I want to leverage multiple cores for an expensive computation without copying the large data to all forked processes.
In more detail: The large data is a large (networkx) graph plus certain edges cached in a dict. The expensive computation is a complex path-finding algorithm, the input data is a list of vertices that are the sources for the expensive path-finding algorithm.
To make usage of copy-on-write (using Linux), I read here to make here that
Before you fork your child processes, prepare your big data in a module level variable (global to all the functions).
which I thought I did running on Linux: (rough sketch)
import concurrent
import multiprocessing as mp
from compute_module import expensive_graph_algorithm
def setup_graph(name):
global large_graph
large_graph = read_graph(name) # about 20 GB of graph data
def main():
setup_graph()
vertices = ...
with concurrent.futures.ProcessPoolExecutor(mp_context=mp.get_context('fork')) as executor:
futures = []
for vertex in vertices:
future = executor.submit(expensive_graph_algorithm, vertex, other_arguments)
futures += [future]
for future in concurrent.futures.as_completed(futures):
result = future.result()
# store results
But when I look at the forked processes and their memory usage, the data get copied for every process and floods my RAM. What am I doing wrong?
When ProcessPoolExecutor forks its subprocesses, they will have a view of everything at module scope. Since you created large_graph
before the subprocesses started, a function that accesses large_graph
doesn't need to have the data passed in the futures call. The trick is to write a worker that knows the convention you are using.
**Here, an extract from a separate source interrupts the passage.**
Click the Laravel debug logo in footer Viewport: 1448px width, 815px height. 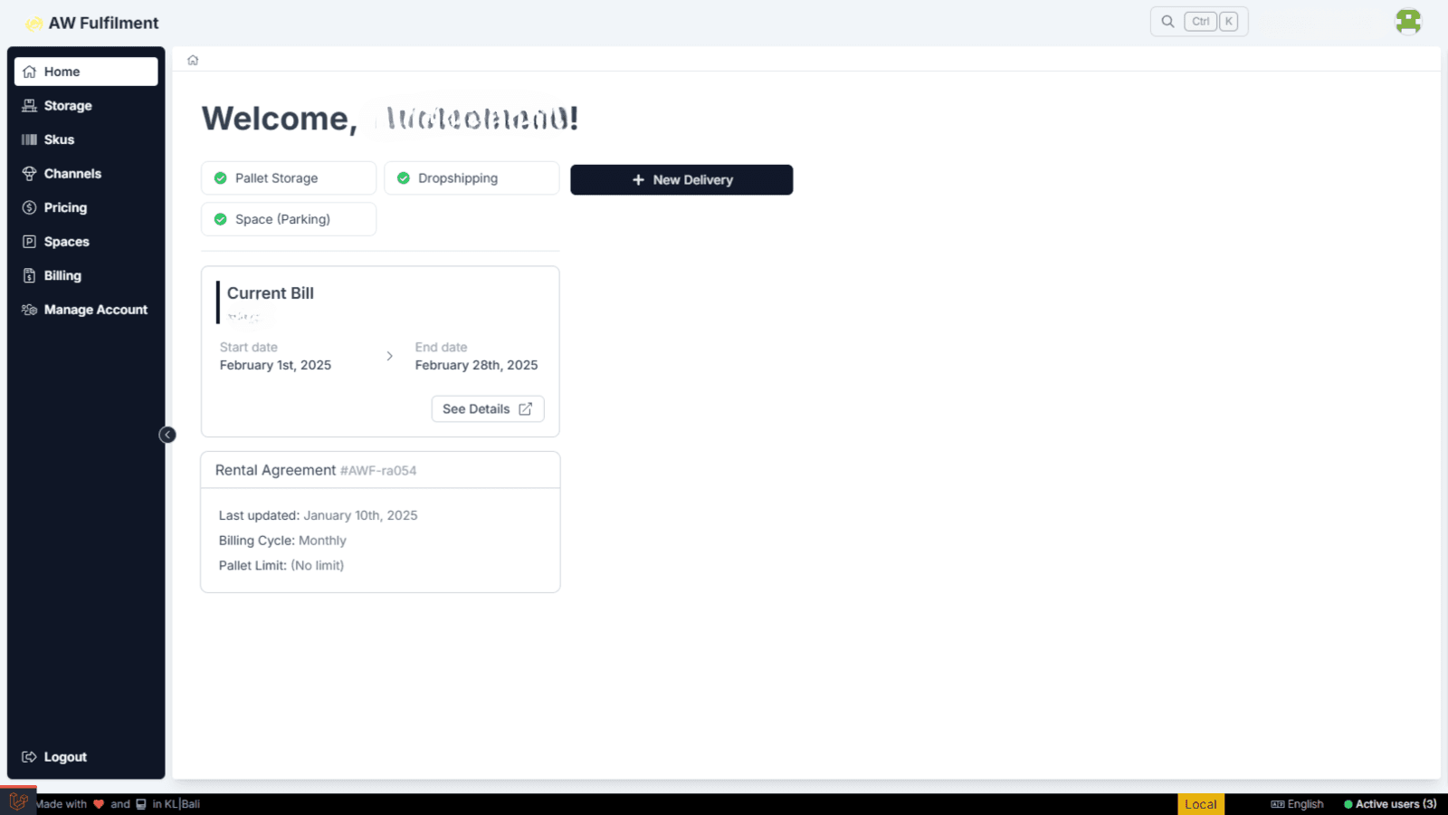click(18, 801)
It gets large_graph
from the module namespace and uses that to call the expensive function.
In addition to large_graph
, I created a global variable to hold verticies
. I don't know how large that data is, or whether its needed, but it shows another good way to put stuff in global data. If you have a list of objects, all you have to pass to the worker is an index to that list.
Now you just have to make sure that you don't pass global_data or verticies through the submit to the pool. The worker will find the right data for you.
import concurrent
import multiprocessing as mp
from compute_module import expensive_graph_algorithm
def setup_data(name):
global large_graph
large_graph = read_graph(name) # about 20 GB of graph data
def expensive_graph_algorithm_worker(index):
return expensive_graph_algorithm(verticies[index], large_graph)
def main():
global verticies
vertices = get_verticies_list(...)
with concurrent.futures.ProcessPoolExecutor(mp_context=mp.get_context('fork')) as executor:
futures = []
for i in range(len(vertices)):
future = executor.submit(expensive_graph_algorithm_worker, i, other_arguments)
futures += [future]
for future in concurrent.futures.as_completed(futures):
result = future.result()
# store results